A tradução para o nosso português:

Paris, 15 de abril de 1864.

Meu caro senhor <Edoux>,

Li com muito interesse os últimos números de La Vérité, e principalmente aquele em que o senhor refuta o abade Barricand. Agradecendo-lhe muito sinceramente o que nele o senhor disse a meu respeito, felicito-o pela moderação que imprimiu à sua polêmica, e não poderia insistir demais em pedir-lhe para perseverar nesse caminho. É assim que se mais contraria os nossos adversários, pois eles gostariam de nos ver sair dos nossos limites, e fazem tudo o que podem para nos arrastar ao terreno deles. Cabe a nós não nos deixarmos cair na armadilha. Como o senhor disse com muita justeza, o senhor abade Barricand, ao discutir o Espiritismo do ponto de vista exclusivamente doutrinário, está no seu direito e, visto como se refere à La Vérité, é permitido lhe responder. É sobretudo um dever mostrar os erros voluntários ou involuntários que ele possa ter cometido, tudo dentro do limite das conveniências, mesmo quando ele delas se afaste; é o melhor meio para ter a razão do seu lado.

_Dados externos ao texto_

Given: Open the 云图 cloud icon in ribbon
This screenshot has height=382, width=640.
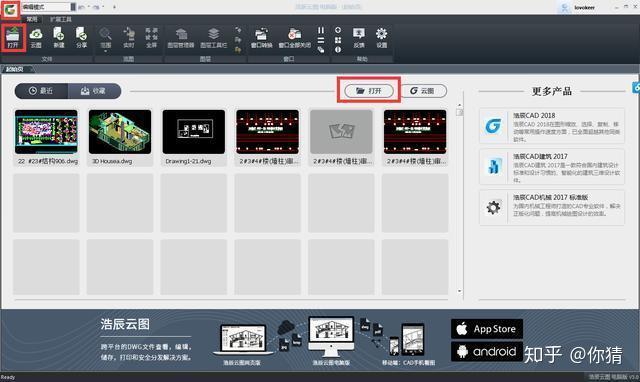Looking at the screenshot, I should click(x=36, y=38).
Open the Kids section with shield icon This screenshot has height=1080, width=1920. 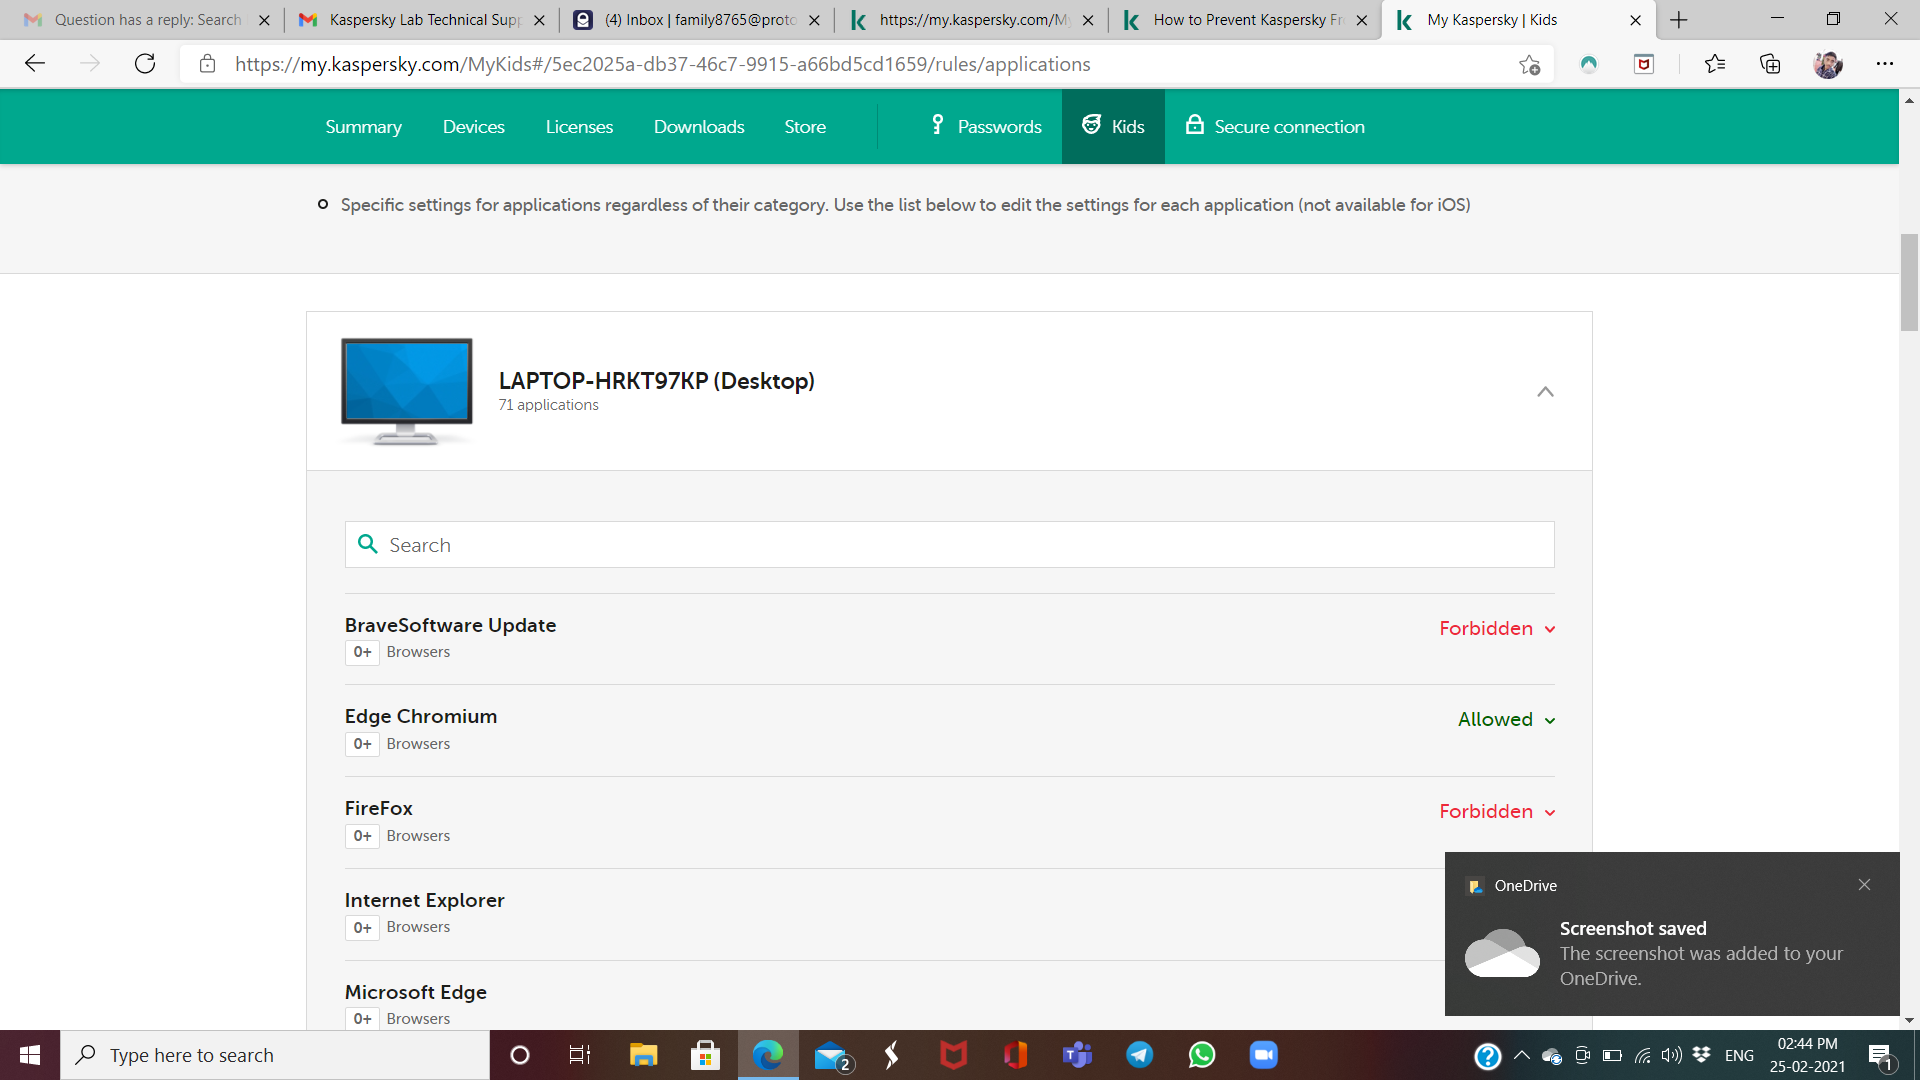coord(1112,127)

Remeti a Lyon, pelo correio de ontem, um certo número de exemplares de nossa obra mais recente: A Imitação do Evangelho. Um deles é para o senhor e lhe será entregue pelo senhor Villon, a quem enviei o pacote. Penso que o senhor encontrará nela elementos para refutar o senhor Barricand.

Alguns descuidos do impressor exigiram a reimpressão de certas partes, o que causou uma demora imprevista para o lançamento da obra.

Coragem, meu caro, e acredite no meu sincero devotamento,

Allan Kardec

Clique aqui para ver o manuscrito no Portal Allan Kardec.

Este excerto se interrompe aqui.